Friday, August 27, 2010

BAD Antennae!

I had lunch with two friends today. We spent time catching up on our lives at a noisy Buffalo Wild Wings. One of my friends talked at length about a sort of Renaissance she's having in her life. She and her husband may be on the verge of a divorce. In fact, after she told him that she was unhappy and what she thought they could do to have a better marriage, his response was "Well, we should just separate then." According to my friend, her husband had absolutely no interest in doing anything differently. No compromise. No change. If it  meant things had to be different, he wasn't interested.

Now, my friend has been coming into her own in the last six months or so. She looks better, happier, more buoyant. She chalks it up to the fact that she decided after more than a decade of wedded unbliss, she wanted to focus on her own happiness and her own life.

Okay . . . what does this have to do with writing? Well, as a writer, the number one question people ask me is: "Where do you get your ideas?" Today I could say, "From a friend going through a divorce and is suddenly the happiest I've ever known her to be."

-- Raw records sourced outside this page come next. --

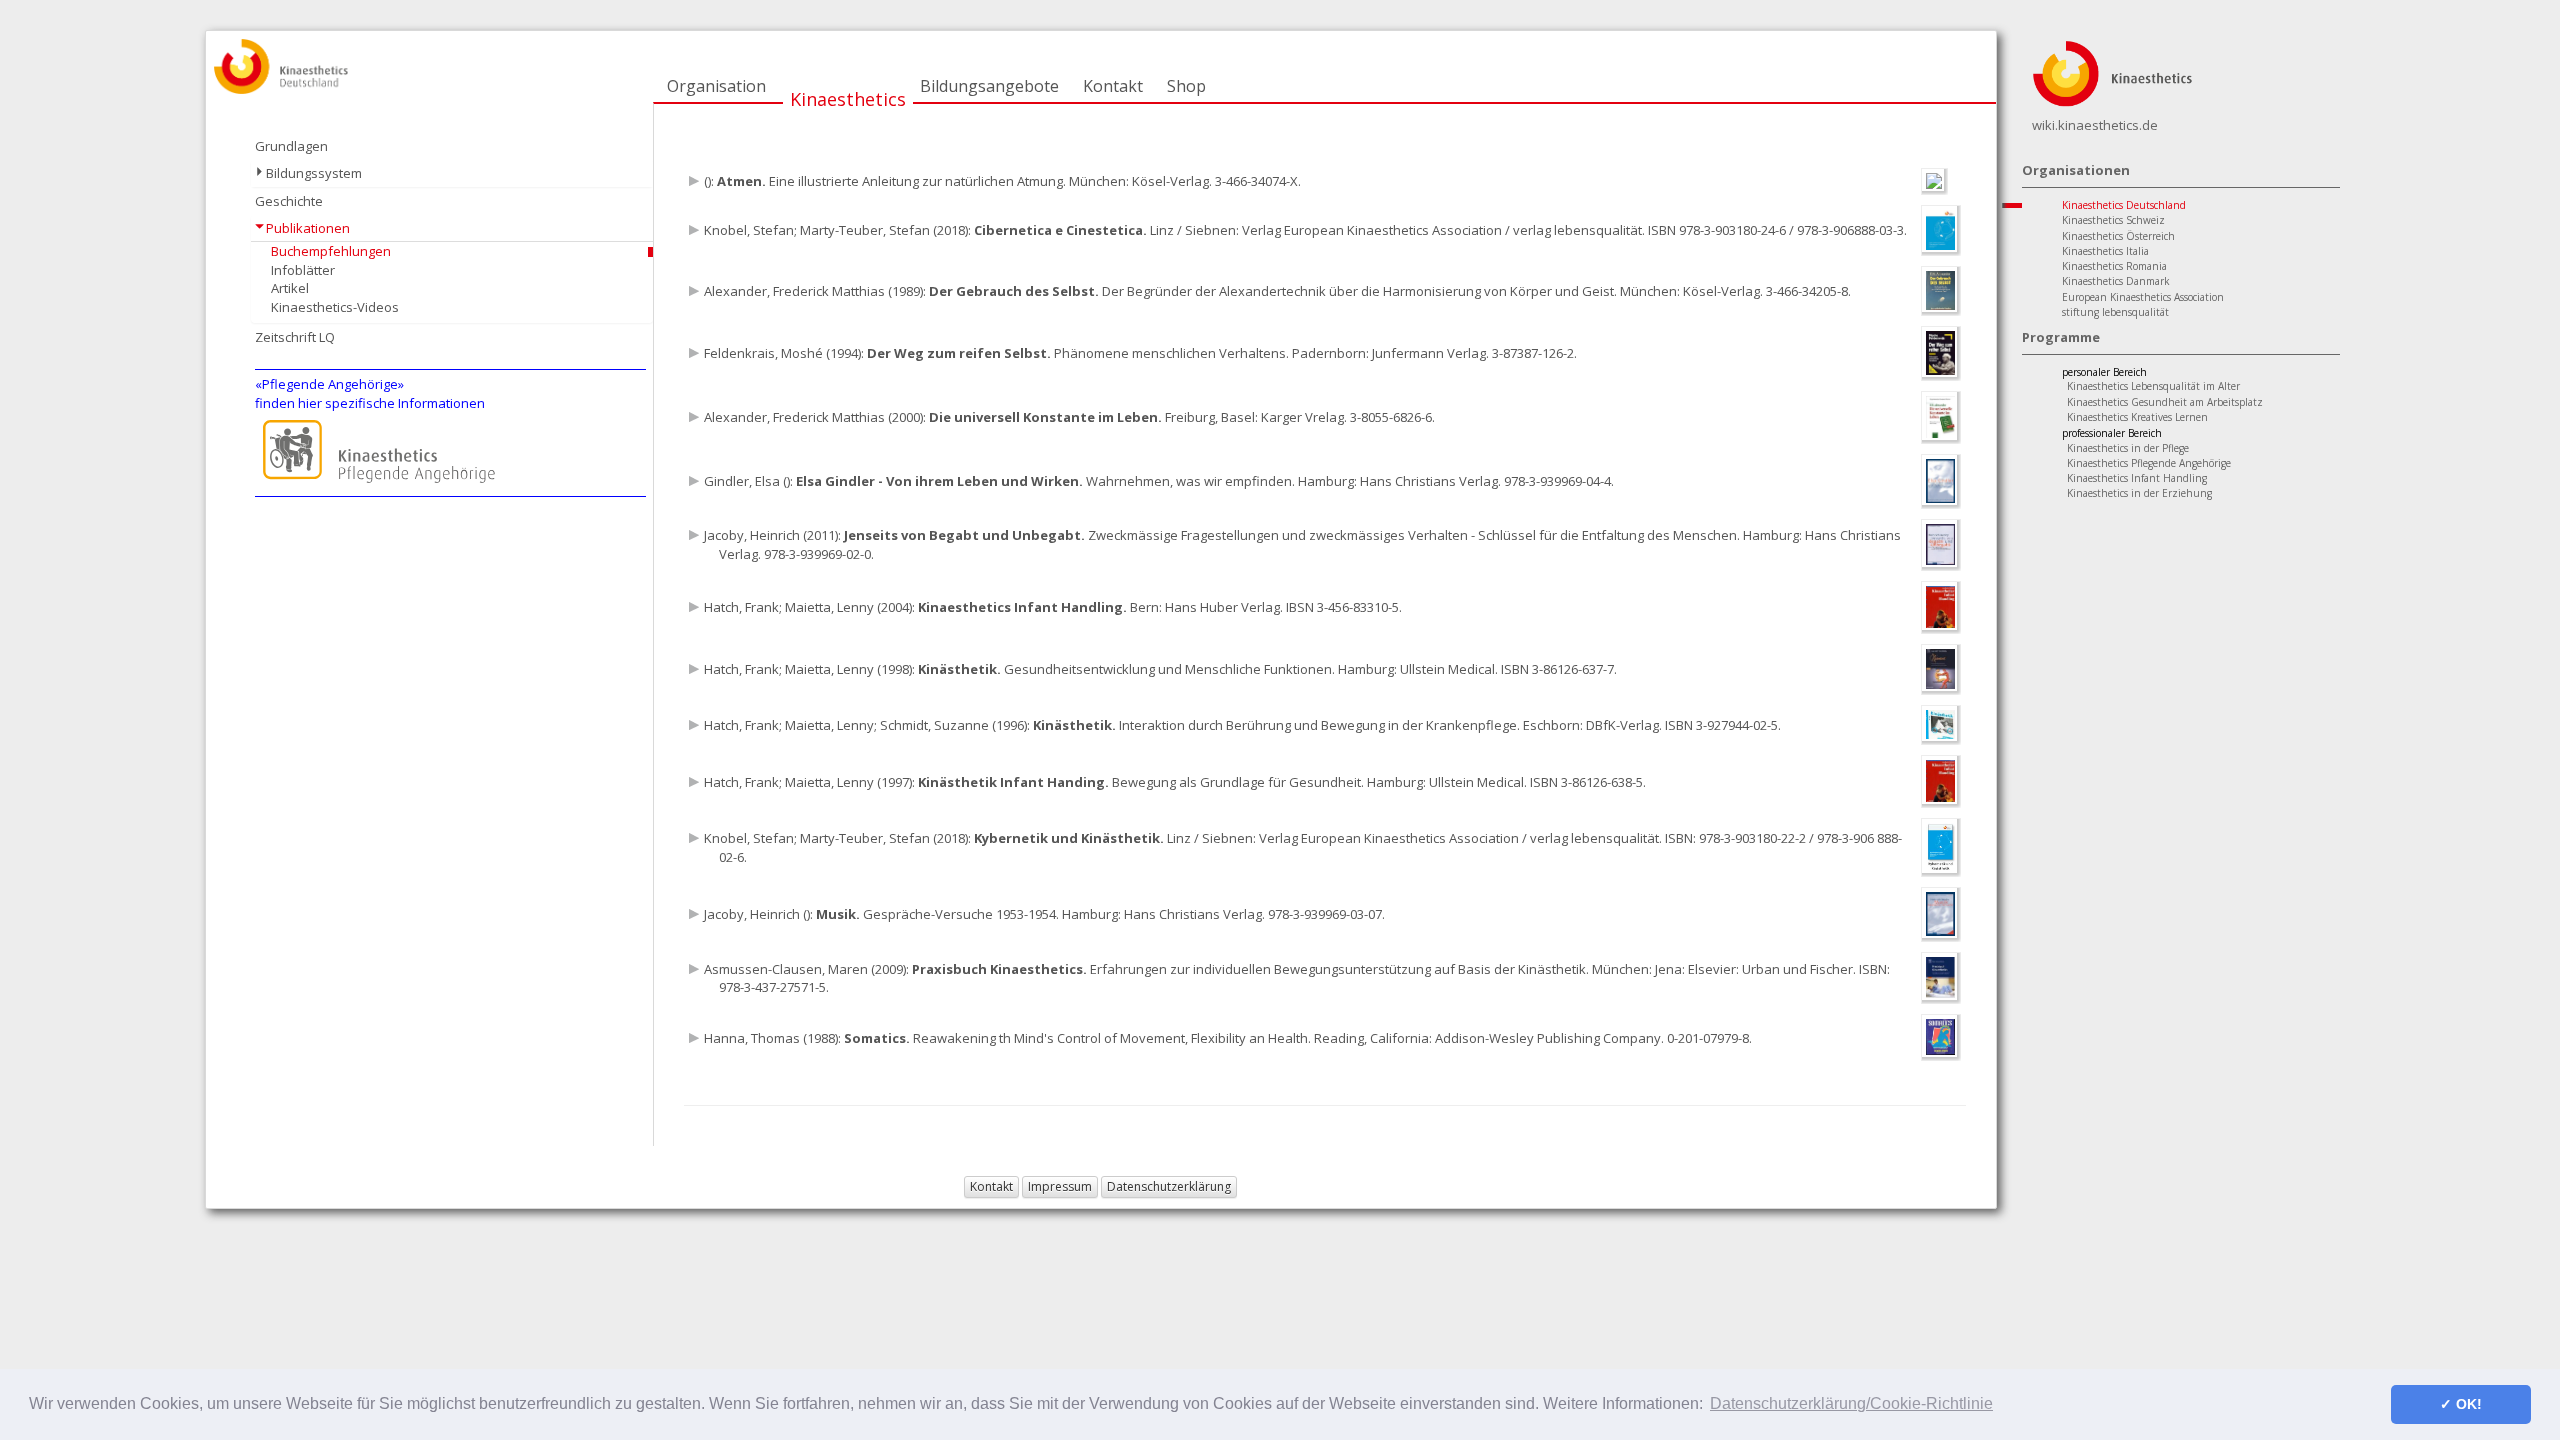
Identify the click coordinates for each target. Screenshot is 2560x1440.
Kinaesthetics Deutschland (2124, 205)
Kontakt (1113, 86)
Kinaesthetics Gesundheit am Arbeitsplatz (2165, 402)
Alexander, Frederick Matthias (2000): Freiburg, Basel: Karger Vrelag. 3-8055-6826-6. (1069, 417)
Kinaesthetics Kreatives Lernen (2137, 417)
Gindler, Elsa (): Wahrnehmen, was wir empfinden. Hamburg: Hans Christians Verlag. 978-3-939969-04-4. (1159, 481)
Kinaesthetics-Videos (335, 307)
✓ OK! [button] (2461, 1404)
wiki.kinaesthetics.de (2095, 125)
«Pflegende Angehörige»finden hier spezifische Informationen (370, 393)
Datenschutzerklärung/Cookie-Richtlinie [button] (1851, 1403)
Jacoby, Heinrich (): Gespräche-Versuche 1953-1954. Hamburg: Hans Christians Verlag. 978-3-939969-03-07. (1044, 914)
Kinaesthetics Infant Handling (2137, 478)
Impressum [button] (1060, 1186)
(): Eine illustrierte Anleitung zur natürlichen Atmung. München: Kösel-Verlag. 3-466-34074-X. (1002, 181)
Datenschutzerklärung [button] (1169, 1186)
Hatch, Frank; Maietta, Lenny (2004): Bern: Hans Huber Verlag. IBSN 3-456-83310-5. (1053, 607)
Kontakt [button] (991, 1186)
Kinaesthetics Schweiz (2113, 220)
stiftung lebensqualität (2115, 312)
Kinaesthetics (848, 99)
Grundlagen (291, 146)
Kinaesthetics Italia (2105, 251)
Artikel (290, 288)
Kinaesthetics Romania (2114, 266)
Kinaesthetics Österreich (2118, 236)
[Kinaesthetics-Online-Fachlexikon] (2112, 72)
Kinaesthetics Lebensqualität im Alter (2153, 386)
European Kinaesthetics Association (2143, 297)
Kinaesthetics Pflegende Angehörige (2149, 463)
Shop (1186, 86)
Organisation (716, 86)
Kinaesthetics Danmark (2116, 281)
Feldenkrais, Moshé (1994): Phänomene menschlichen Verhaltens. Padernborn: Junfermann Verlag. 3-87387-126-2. (1140, 353)
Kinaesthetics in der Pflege (2128, 448)
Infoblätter (303, 270)
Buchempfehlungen (331, 251)
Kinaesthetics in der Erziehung (2139, 493)
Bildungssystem (314, 173)
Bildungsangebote (989, 86)
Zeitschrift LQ (295, 337)
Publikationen (308, 228)
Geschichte (289, 201)
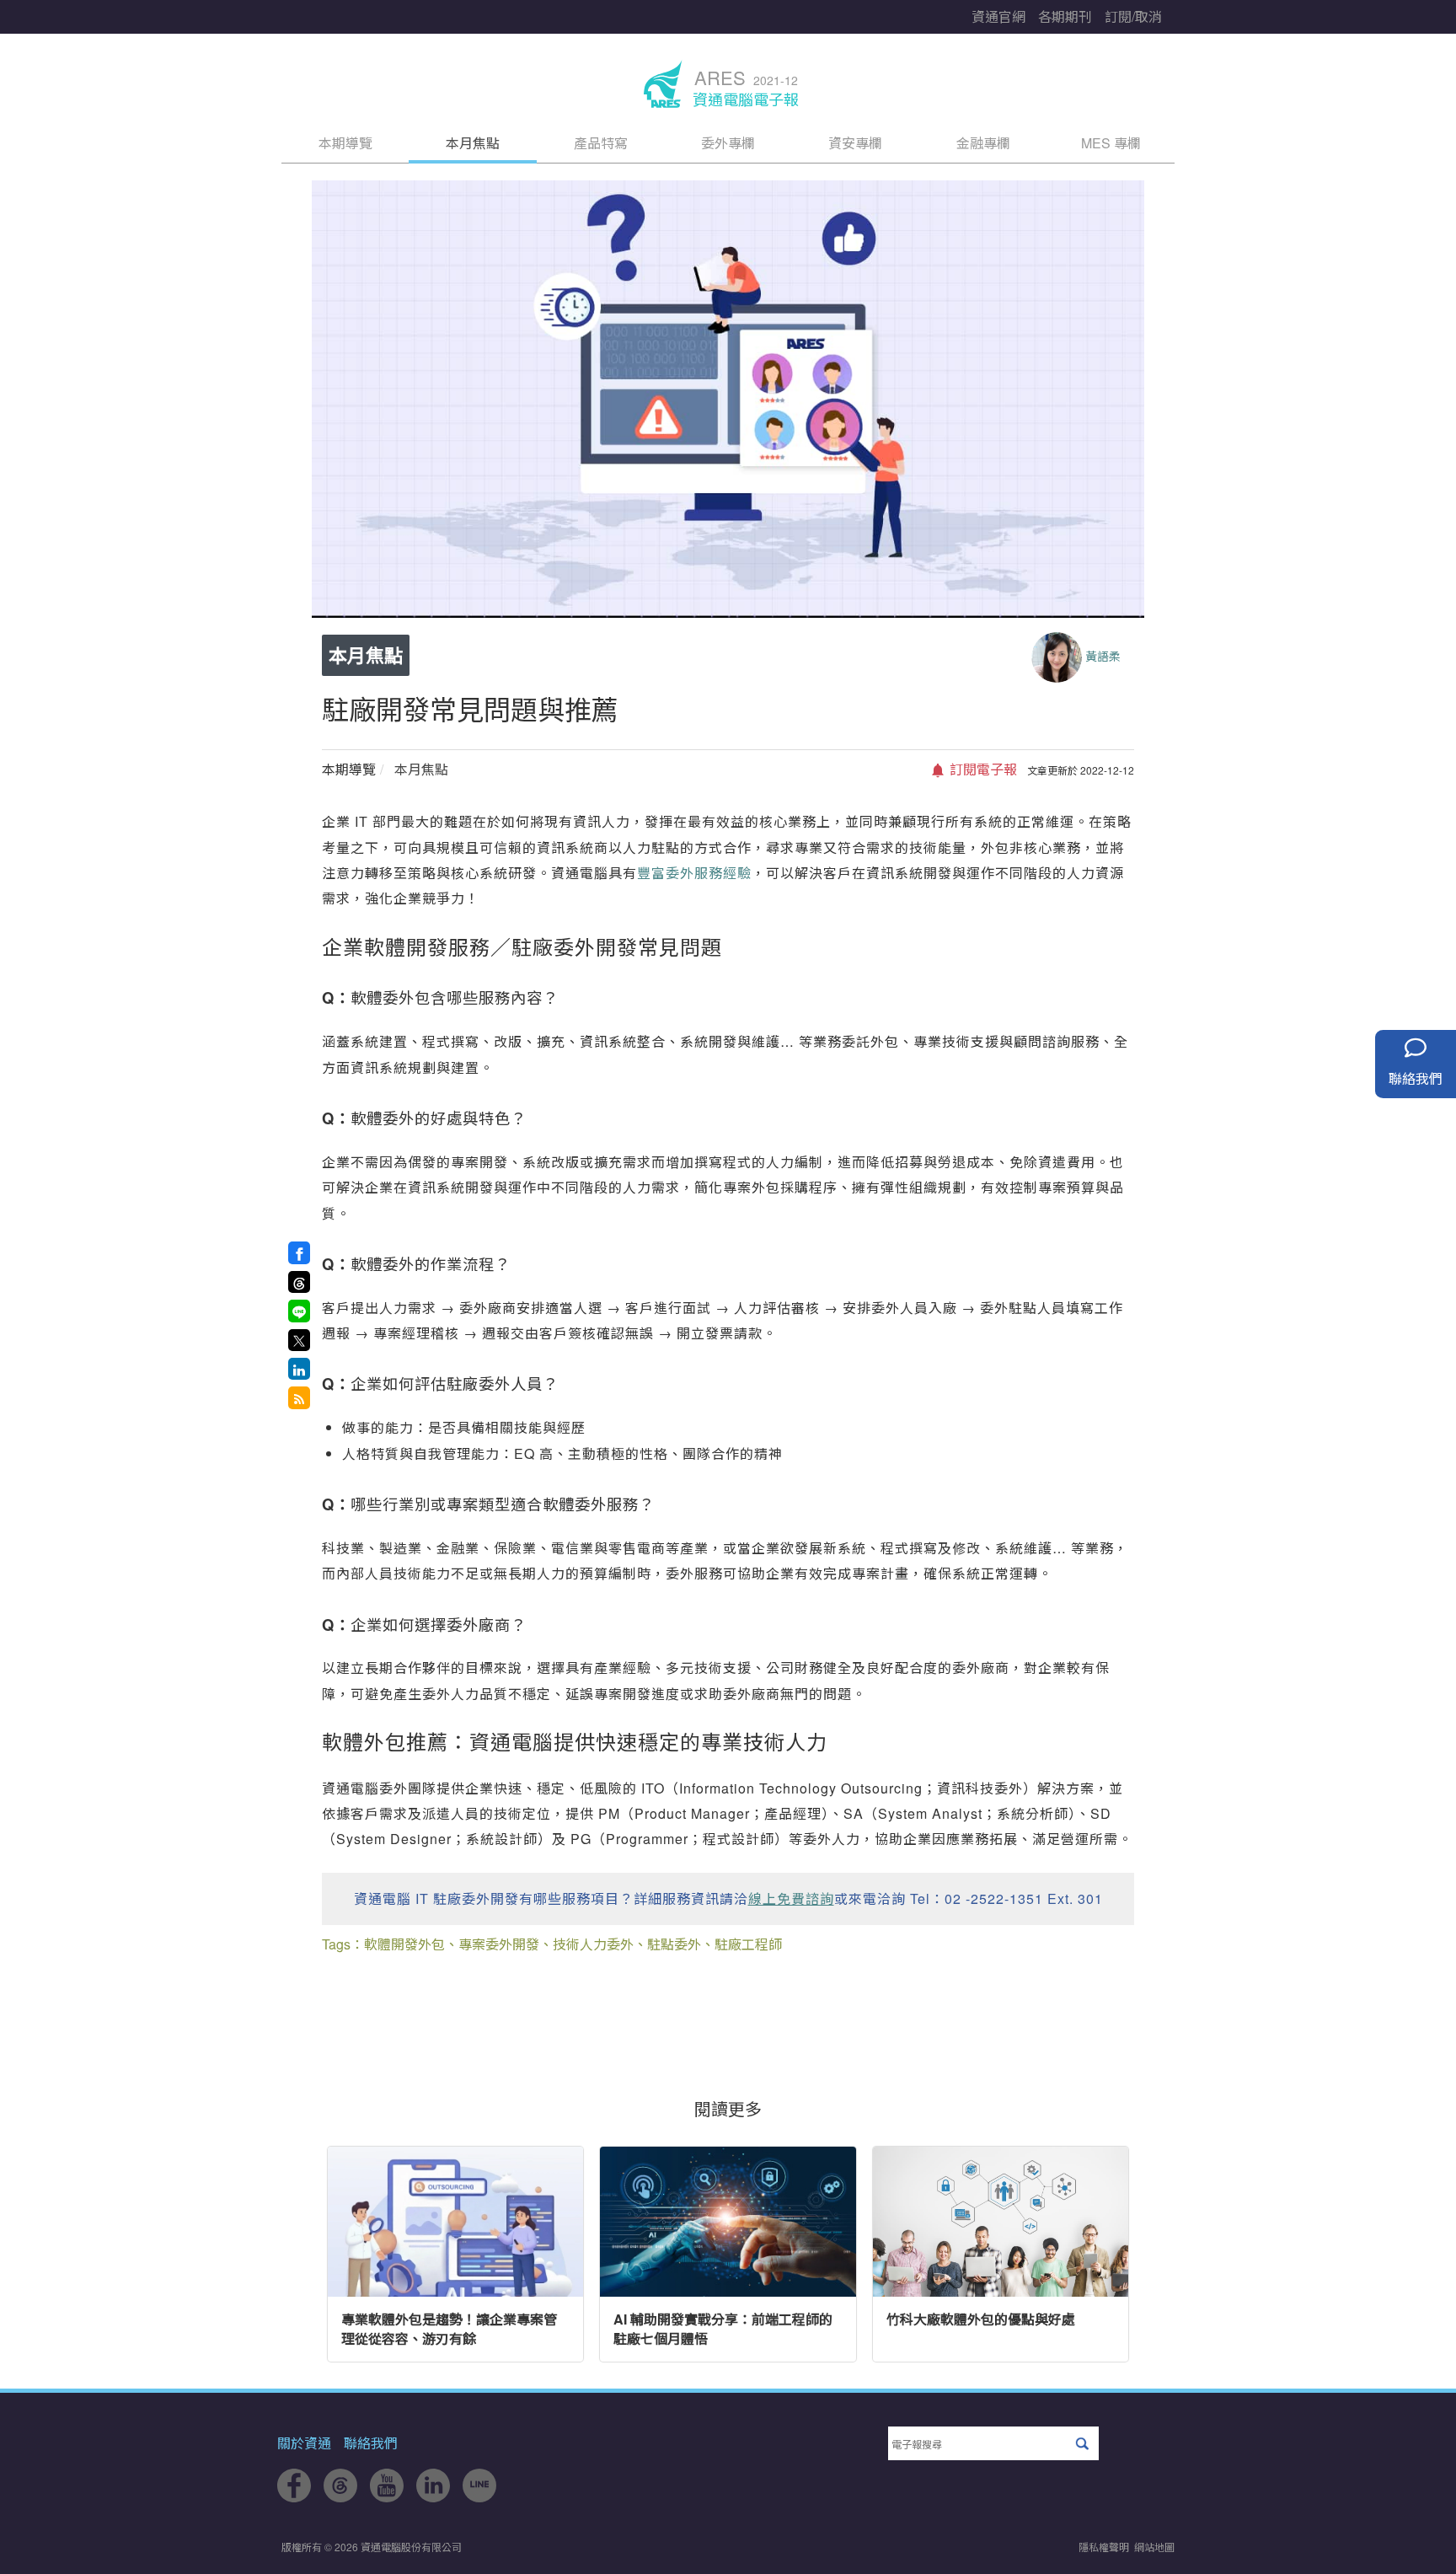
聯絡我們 (371, 2443)
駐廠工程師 (748, 1944)
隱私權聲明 (1104, 2546)
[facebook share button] (299, 1252)
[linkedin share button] (299, 1369)
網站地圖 (1154, 2546)
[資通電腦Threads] (340, 2497)
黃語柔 (1103, 655)
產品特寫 (601, 143)
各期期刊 (1065, 16)
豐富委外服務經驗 (694, 872)
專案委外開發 (498, 1944)
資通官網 (998, 16)
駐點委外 (674, 1944)
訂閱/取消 (1133, 16)
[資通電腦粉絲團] (294, 2497)
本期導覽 (345, 143)
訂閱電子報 (981, 769)
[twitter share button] (299, 1340)
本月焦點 (473, 143)
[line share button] (299, 1311)
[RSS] (299, 1397)
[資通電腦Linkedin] (433, 2497)
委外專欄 (728, 143)
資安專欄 (855, 143)
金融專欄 (983, 143)
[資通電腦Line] (479, 2497)
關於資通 (304, 2443)
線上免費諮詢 (791, 1898)
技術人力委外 (593, 1944)
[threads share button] (299, 1282)
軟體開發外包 (404, 1944)
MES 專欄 (1111, 143)
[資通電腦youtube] (387, 2497)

When people ask that question, my response is usually that artists always have our antennae up. Ideas come to us from all the experiences we have. This afternoon, while listening to my friend talk non-remorsefully about her situation, I felt a twinge of guilt because a small part of me was creating plot lines and developing characters. By the time I got my "To Go" box, I had an idea for a three-book series and couldn't wait to add it to my idea file.



So . . . what about you? Have you gotten a story idea from an unexpected experience? What was it, and what did you do with your idea?